Saat ini, hujan restrukturisasi belum juga reda. Bahkan, akan lebih lebat. Simak saja LAR perbankan terus bergerak naik. Saat awal sebelum pandemi COVID-19, angka LAR hanya di kisaran 8%-9%. Kini angkanya sudah lebih dari dua kali lipat. LAR perbankan sudah mencapai 23%. Diperkirakan angka LAR akan menembus 30%-35% dari total kredit hingga akhir restrukturisasi, Maret 2021.

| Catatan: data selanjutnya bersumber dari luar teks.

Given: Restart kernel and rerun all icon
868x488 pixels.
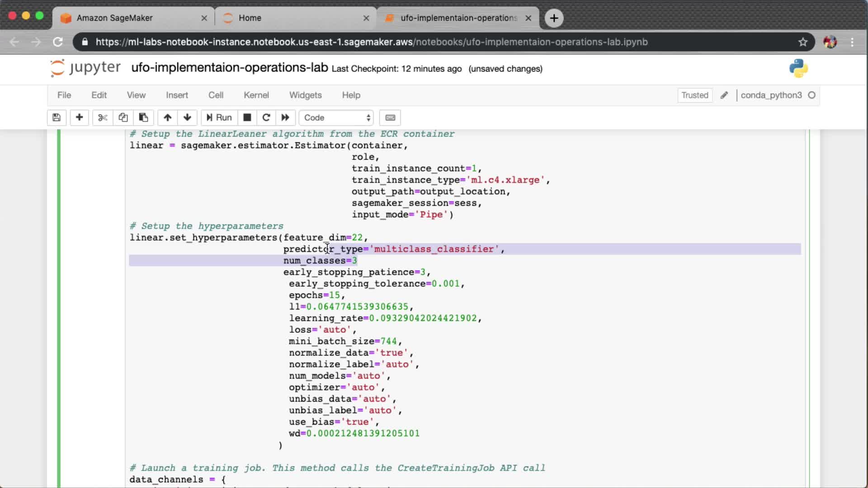Looking at the screenshot, I should coord(285,117).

Saat ini saja, sejumlah bank LAR-nya sudah mencapai 24%-25%. Bank-bank besar mendominasi angka LAR. Bank-bank harus mewaspadai LAR yang tinggi ini, karena tidak semua kredit yang direstrukturisasi ini akan kembali lancar. Otoritas Jasa Keuangan (OJK) juga harus memikirkan LAR yang tinggi ini agar tidak terjadi hujan non performing loan (NPL). Juga, perlu kecanggihan sendiri dari pihak manajemen bank agar kredit hasil dari restrukturisasi tidak turun kolektibilitasnya. Tidak mudah memang.
LAR didefinisikan sebagai penjumlahan kredit kualitas rendah; kolektibilitas 5, 4, 3 dan kolektibilitas 2 plus kolektibilitas hasil restrukturisasi kredit. Menurut data OJK, kredit yang direstrukturisasi mencapai Rp863,62 triliun (per 24 Agustus 2020). Jumlah kredit yang direstrukturisasi terbesar non-UMKM mencapai Rp508,48 triliun. Sisanya, UMKM di bawah Rp10 miliar sebesar Rp355,17 triliun.
Menurut catatan Infobank Institute, ada empat hal besar di sektor perbankan. Satu, tekanan NPL dan besarnya LAR akibat kebijakan restrukturisasi. Dua, rendahnya permintaan kredit (mulai terganggunya fungsi intermediasi perbankan). Tiga, menurunnya net interest margin (NIM) di semua sektor kredit. Empat, perubahan tata operasional perbankan yang mengarah ke digital.
“Naik-naik ke puncak restrukturisasi kredit”. Menurut perkiraan Infobank Institute, angka restrukturisasi ini akan meningkat. Kenaikan angka restrukturisasi ini, selain menunjukkan potensi kredit macet relatif besar juga sekaligus mengindikasikan bahwa perbankan menyimpan bom waktu ketika kebijakan restrukturisasi kredit dari OJK ini berakhir, di Maret 2021 mendatang.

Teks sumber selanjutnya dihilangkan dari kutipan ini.